Indonesia membutuhkan lebih banyak para penyidik dan auditor yang memiliki kemampuan untuk memahami perbedaan antara kekeliruan dan kejahatan. Karena bila pejabat melakukan kekeliruan lalu dipidana, hal ini akan membuat banyak aparat pemerintah takut mengambil keputusan.
Hal tersebut seperti diungkapkan Kepala Satuan Kerja Khusus Pelaksana Kegiatan Hulu Minyak dan Gas Bumi (SKK Migas) Amien Sunaryadi, dalam keterangan tertulisnya, Senin (15/6/2015).
"Mengacu penegakan hukum di beberapa negara maju, perlu dibedakan antara kekeliruan dalam prosedur dan kesengajaan membuat kekeliruan dengan motif kejahatan," kata Amien.
Perbedaan keliru dengan sengaja keliru dengan motif kejahatan kata Amien, tujuannya, pelaku yang dikenakan sanksi hukum adalah penjahat yang sesungguhnya, bukan orang yang melakukan kekeliruan tanpa maksud jahat.
Amien mengatakan, melihat perkembangan modus kejahatan kerah putih di Indonesia, dibutuhkan lebih banyak lagi para penyidik dan auditor yang memiliki kemampuan teknik dan punya intuisi menyibak kejahatan dengan memahami perbedaan antara kekeliruan dan kejahatan tersebut.

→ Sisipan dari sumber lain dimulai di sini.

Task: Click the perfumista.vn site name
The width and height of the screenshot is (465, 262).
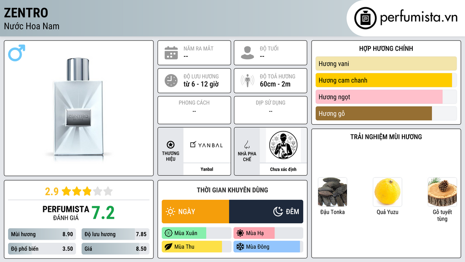Action: click(x=419, y=18)
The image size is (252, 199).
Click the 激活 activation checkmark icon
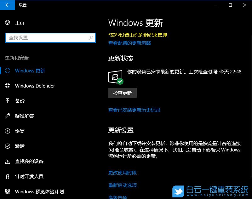tap(7, 146)
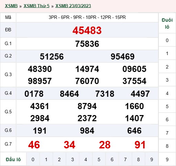Click digit 7 in Đuôi lô column
The image size is (176, 166).
pos(167,133)
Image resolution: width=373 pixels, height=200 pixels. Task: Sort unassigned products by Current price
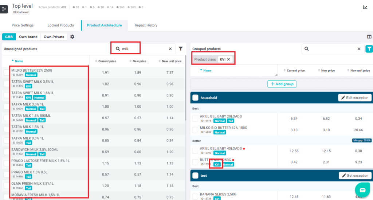click(105, 61)
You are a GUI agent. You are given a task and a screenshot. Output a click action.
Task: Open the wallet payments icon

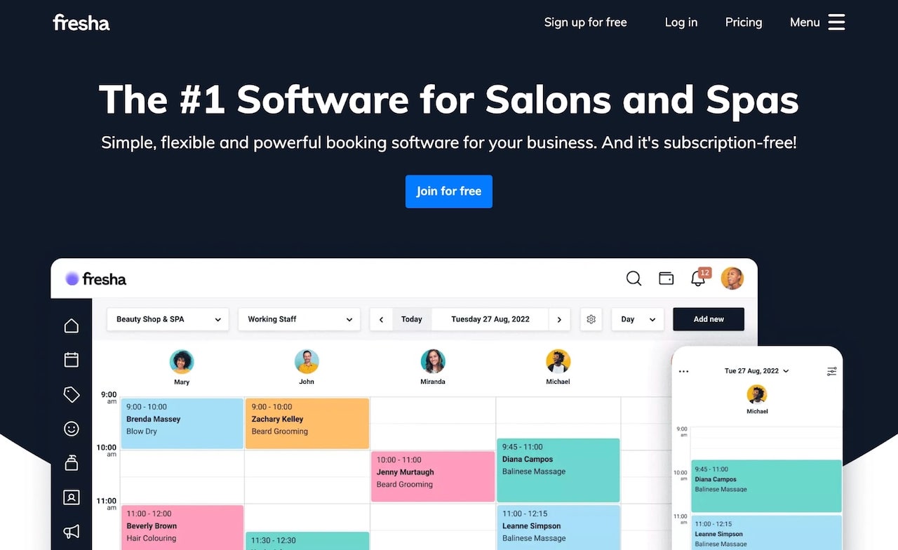coord(666,279)
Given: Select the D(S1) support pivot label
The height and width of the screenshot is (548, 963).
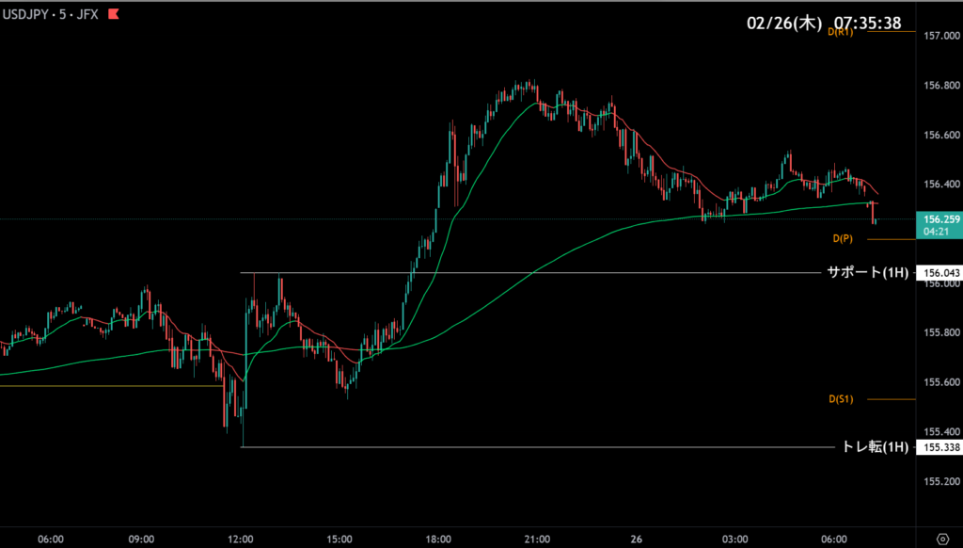Looking at the screenshot, I should pos(840,400).
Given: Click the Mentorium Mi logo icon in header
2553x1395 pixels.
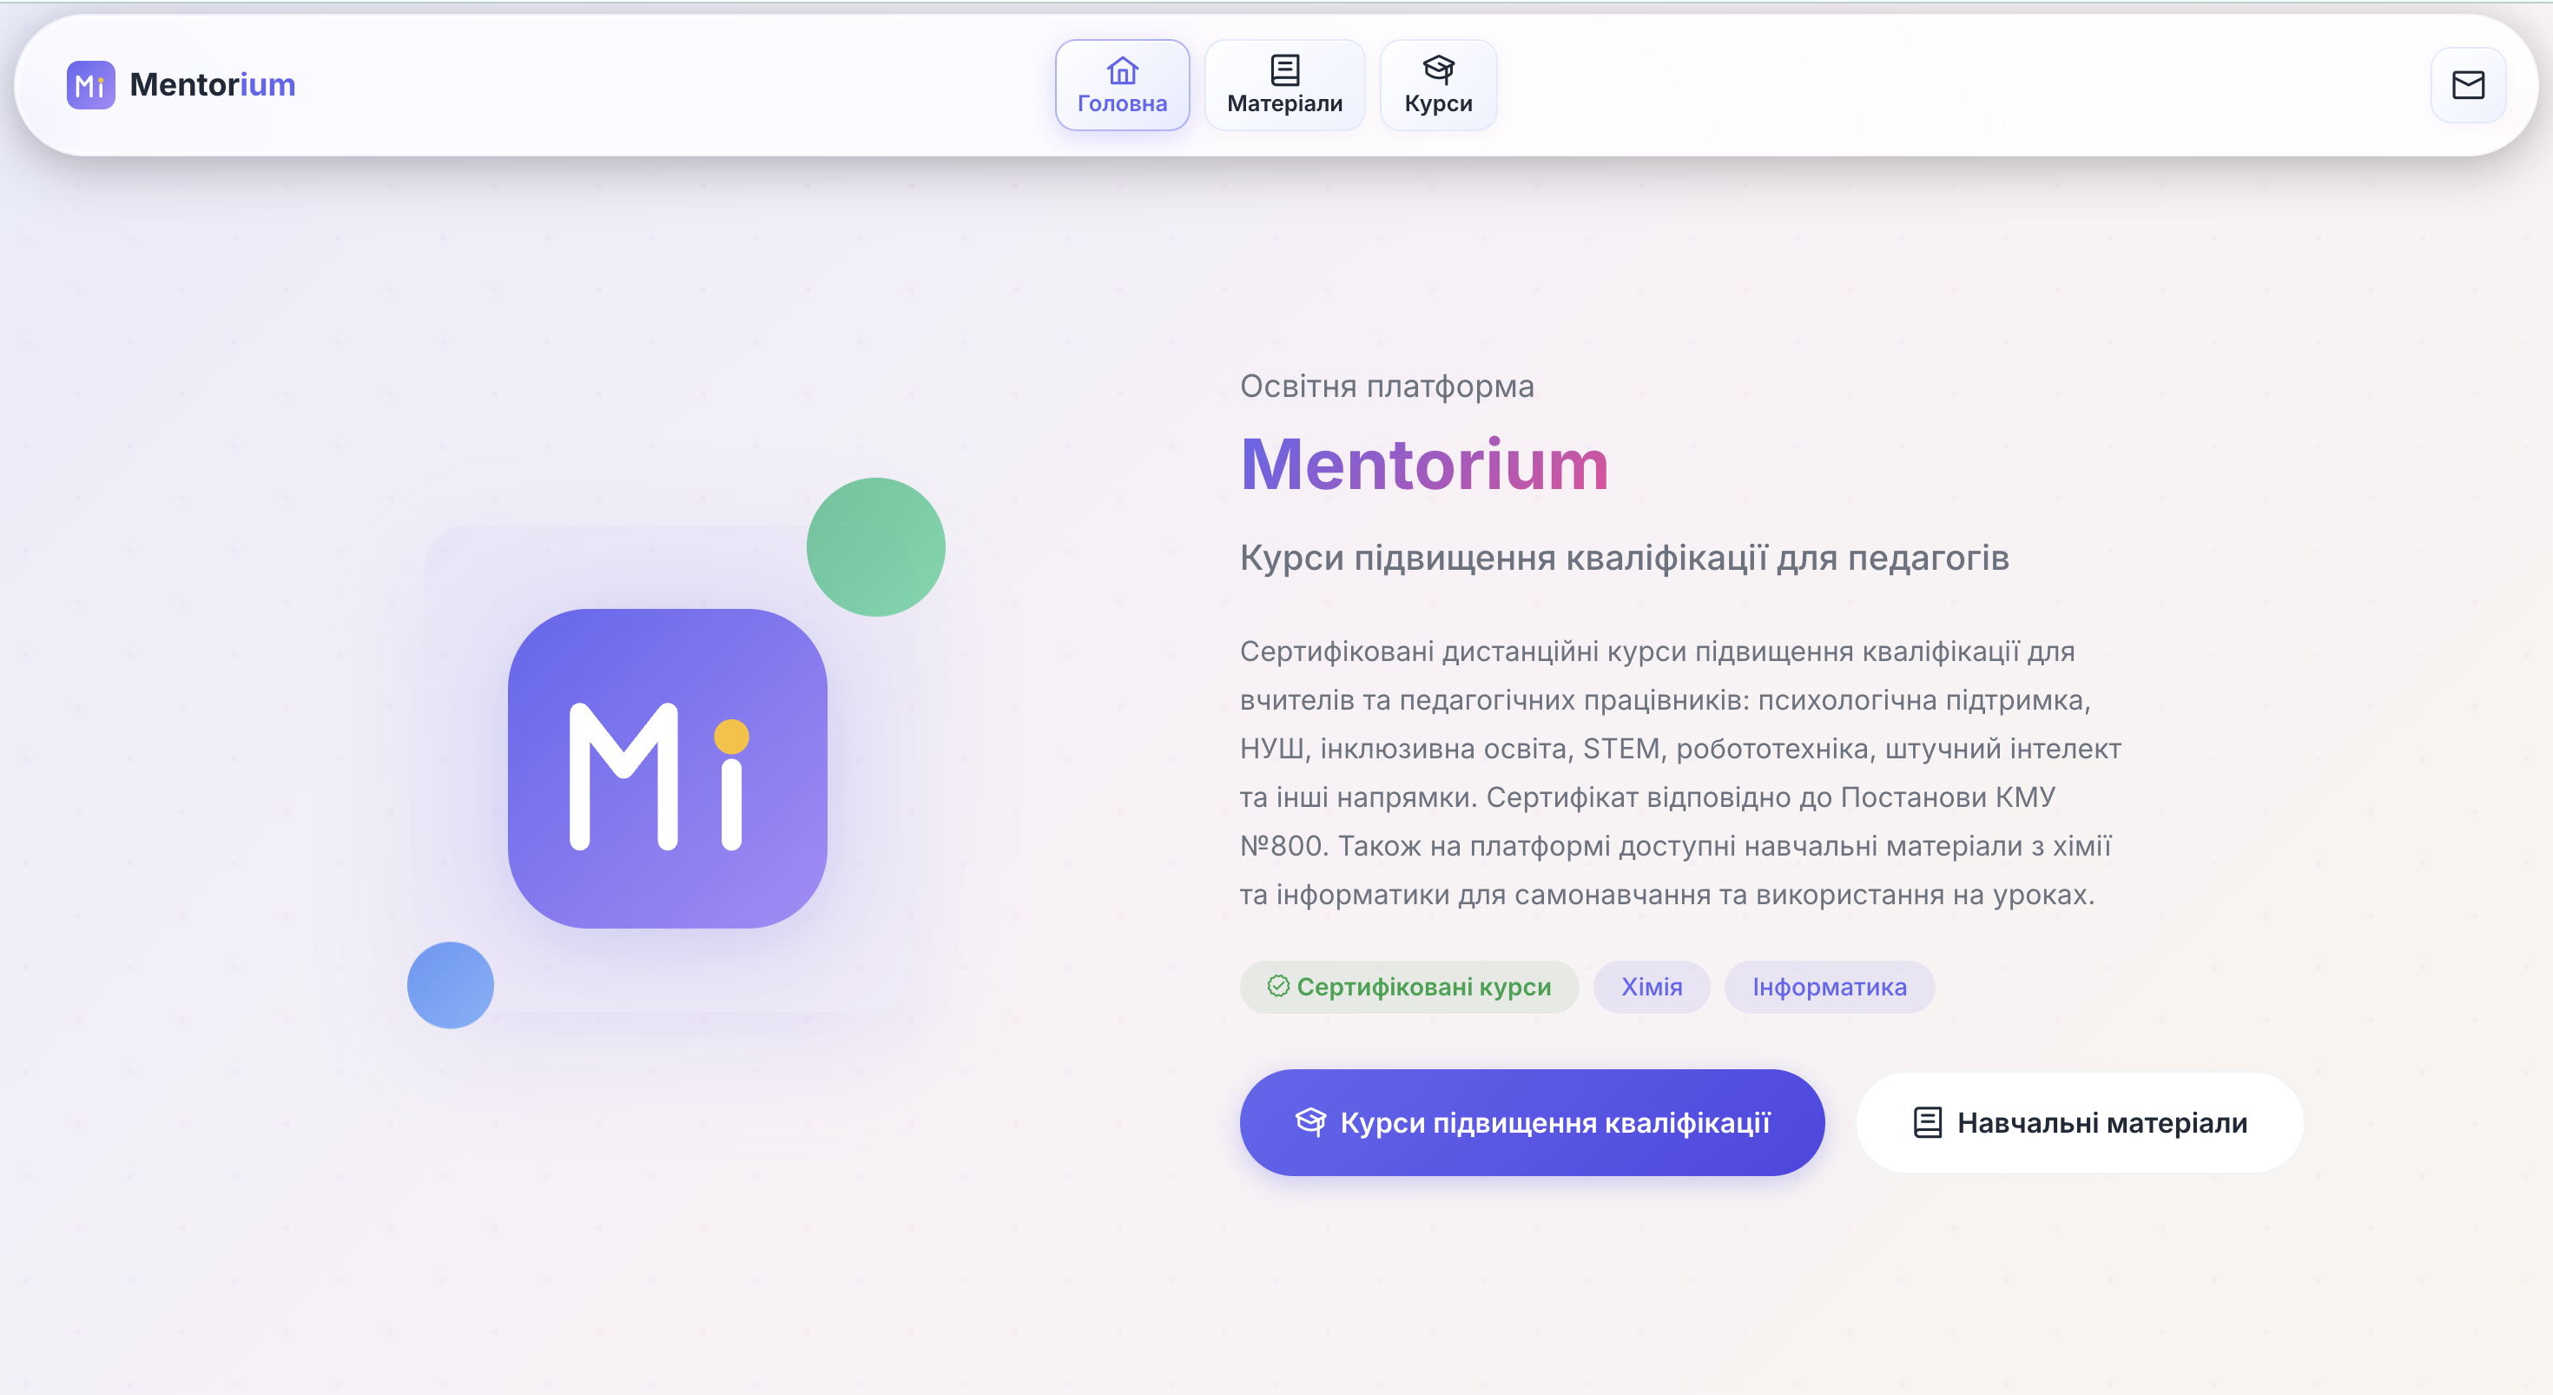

Karena bila tak sengaja melakukan kekeliruan lalu penyidik memperkarakan, hal ini membuat aparat pemerintah takut dalam mengambil keputusan.
"Mengusut pihak yang melakukan kekeliruan, sementara pelaku kejahatan tidak tersentuh, menyebabkan banyak aparat pemerintah takut mengambil keputusan. Penyerapan APBN & APBD lambat, ekonomi sektor riil kurang berputar, sehingga pertumbuhan ekonomi nasional kurang tinggi yang kemudian berkontribusi pada nilai rupiah merosot," ungkapnya.
"Kekhawatiran pengambilan keputusan atau langkah-langkah strategis juga terasa sekali di industri hulu migas yang seharusnya bisa mempengaruhi penguatan rupiah. Pasalnya, sekitar 15% pendapatan negara datang dari industri ini," tutup Amien yang pernah menjabat sebagai Wakil Ketua Komisi Pemberantasan Korupsi.